I beg to ask the Chief Secretary to the Lord Lieutenant of Ireland, whether he will cause the £40,000 which, under the Land Purchase Act of 1891, will come in course of payment during the present financial year for the purpose of labourers' cottages in Ireland, to be immediately allocated between the various local authorities; and whether, in the case of those Unions where schemes under the Labourers' Acts are actually in progress, he will cause the sums allocated to be paid over without waiting for the passing of the Land Bill of this year?

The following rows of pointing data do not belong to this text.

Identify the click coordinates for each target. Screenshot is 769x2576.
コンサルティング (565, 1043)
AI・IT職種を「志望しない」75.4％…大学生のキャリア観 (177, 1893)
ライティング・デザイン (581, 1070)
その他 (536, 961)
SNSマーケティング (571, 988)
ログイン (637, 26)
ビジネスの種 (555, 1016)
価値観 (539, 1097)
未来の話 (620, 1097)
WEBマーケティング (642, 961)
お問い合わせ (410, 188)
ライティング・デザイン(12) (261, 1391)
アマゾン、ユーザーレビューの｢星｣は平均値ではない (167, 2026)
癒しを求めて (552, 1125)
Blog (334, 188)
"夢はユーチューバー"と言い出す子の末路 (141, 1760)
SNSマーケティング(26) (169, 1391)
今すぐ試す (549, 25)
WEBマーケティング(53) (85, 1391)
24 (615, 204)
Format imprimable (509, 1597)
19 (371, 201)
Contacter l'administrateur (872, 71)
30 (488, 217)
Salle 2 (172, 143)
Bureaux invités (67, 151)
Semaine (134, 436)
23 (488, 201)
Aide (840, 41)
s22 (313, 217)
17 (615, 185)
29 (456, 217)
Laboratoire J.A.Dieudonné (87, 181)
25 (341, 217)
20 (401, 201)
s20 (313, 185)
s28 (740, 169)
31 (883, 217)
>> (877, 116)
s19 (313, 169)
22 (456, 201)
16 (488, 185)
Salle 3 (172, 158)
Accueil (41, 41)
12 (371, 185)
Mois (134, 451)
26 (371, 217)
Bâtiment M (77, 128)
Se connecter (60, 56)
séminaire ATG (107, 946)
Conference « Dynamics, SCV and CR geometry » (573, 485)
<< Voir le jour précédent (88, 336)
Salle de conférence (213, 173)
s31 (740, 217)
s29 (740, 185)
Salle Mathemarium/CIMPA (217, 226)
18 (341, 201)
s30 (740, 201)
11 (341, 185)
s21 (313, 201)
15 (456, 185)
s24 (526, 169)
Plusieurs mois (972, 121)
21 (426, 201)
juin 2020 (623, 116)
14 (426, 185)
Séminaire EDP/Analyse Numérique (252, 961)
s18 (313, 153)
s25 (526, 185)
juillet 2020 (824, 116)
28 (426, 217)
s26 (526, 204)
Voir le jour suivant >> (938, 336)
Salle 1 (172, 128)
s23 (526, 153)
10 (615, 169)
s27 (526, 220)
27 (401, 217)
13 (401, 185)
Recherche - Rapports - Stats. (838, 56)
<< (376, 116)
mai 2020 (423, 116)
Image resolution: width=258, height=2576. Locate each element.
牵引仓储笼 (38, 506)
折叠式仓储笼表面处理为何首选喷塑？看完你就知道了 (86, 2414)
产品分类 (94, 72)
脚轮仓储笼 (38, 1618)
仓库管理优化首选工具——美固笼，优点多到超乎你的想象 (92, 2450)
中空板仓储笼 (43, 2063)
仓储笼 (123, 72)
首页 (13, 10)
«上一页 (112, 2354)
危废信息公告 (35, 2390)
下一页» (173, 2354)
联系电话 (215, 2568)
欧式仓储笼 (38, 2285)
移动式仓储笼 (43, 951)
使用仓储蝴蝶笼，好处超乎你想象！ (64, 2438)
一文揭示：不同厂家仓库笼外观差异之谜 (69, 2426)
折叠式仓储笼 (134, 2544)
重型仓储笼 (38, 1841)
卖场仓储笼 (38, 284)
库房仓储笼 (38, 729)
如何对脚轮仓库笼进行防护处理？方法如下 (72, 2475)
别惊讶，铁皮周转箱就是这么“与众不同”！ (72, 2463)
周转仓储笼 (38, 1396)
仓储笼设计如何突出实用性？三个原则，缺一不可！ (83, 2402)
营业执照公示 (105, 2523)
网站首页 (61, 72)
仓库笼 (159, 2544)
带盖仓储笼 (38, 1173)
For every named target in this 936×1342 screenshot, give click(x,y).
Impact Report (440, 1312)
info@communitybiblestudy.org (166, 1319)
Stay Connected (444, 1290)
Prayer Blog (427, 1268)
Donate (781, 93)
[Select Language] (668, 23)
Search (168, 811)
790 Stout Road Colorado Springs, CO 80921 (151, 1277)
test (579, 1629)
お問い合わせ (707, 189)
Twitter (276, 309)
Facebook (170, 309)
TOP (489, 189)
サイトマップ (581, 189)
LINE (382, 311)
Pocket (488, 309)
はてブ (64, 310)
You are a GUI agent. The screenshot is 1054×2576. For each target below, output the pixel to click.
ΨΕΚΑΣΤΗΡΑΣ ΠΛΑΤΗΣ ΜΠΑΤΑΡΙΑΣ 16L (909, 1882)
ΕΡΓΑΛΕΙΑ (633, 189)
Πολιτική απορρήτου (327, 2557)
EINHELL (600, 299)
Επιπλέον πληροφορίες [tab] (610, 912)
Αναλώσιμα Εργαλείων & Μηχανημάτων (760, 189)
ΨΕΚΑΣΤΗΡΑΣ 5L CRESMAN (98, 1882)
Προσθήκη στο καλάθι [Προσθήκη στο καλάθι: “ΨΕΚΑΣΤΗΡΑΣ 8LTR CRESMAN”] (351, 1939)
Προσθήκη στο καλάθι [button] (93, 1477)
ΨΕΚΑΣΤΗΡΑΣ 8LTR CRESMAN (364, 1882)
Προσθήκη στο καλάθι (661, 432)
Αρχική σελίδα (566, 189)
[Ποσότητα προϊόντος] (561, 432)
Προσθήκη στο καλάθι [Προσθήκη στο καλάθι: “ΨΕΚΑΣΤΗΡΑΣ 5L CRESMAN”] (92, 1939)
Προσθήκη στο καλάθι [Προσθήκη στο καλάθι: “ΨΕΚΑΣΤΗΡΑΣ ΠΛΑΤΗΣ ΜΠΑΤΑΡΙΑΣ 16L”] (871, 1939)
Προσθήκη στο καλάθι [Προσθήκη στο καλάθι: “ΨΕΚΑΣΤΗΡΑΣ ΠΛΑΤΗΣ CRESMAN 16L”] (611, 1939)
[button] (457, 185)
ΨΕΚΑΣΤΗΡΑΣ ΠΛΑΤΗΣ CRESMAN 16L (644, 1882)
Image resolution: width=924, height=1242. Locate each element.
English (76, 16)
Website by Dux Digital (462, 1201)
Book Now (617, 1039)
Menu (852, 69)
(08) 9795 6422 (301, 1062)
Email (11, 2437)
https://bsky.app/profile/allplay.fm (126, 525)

I have already explained to the hon. and learned Member that under the law as it at present stands any allocation of the Exchequer contribution of £40,000 a year for the purpose of defraying the cost of labourers' cottages could only be applied in respect of cottages to be hereafter provided. This limitation would, I think, bear hardly upon those Boards of Guardians which have already put the Labourers Acts into operation and provided cottages; and in order, therefore, to enable these boards to participate in the relief from their financial burdens which the grant was designed to afford, it is proposed in the Land Bill to amend the Act of 1891 by authorising the Government to apply the grant towards defraying any costs heretofore as well as hereafter incurred on this account. The immediate allocation of the grant is, therefore, undesirable; as, if the money were allocated now, the effect would be to deprive the unions in which the Labourers Acts have been put into force of the share to which they would become entitled if Clause 33 of the Land Bill were passed into law.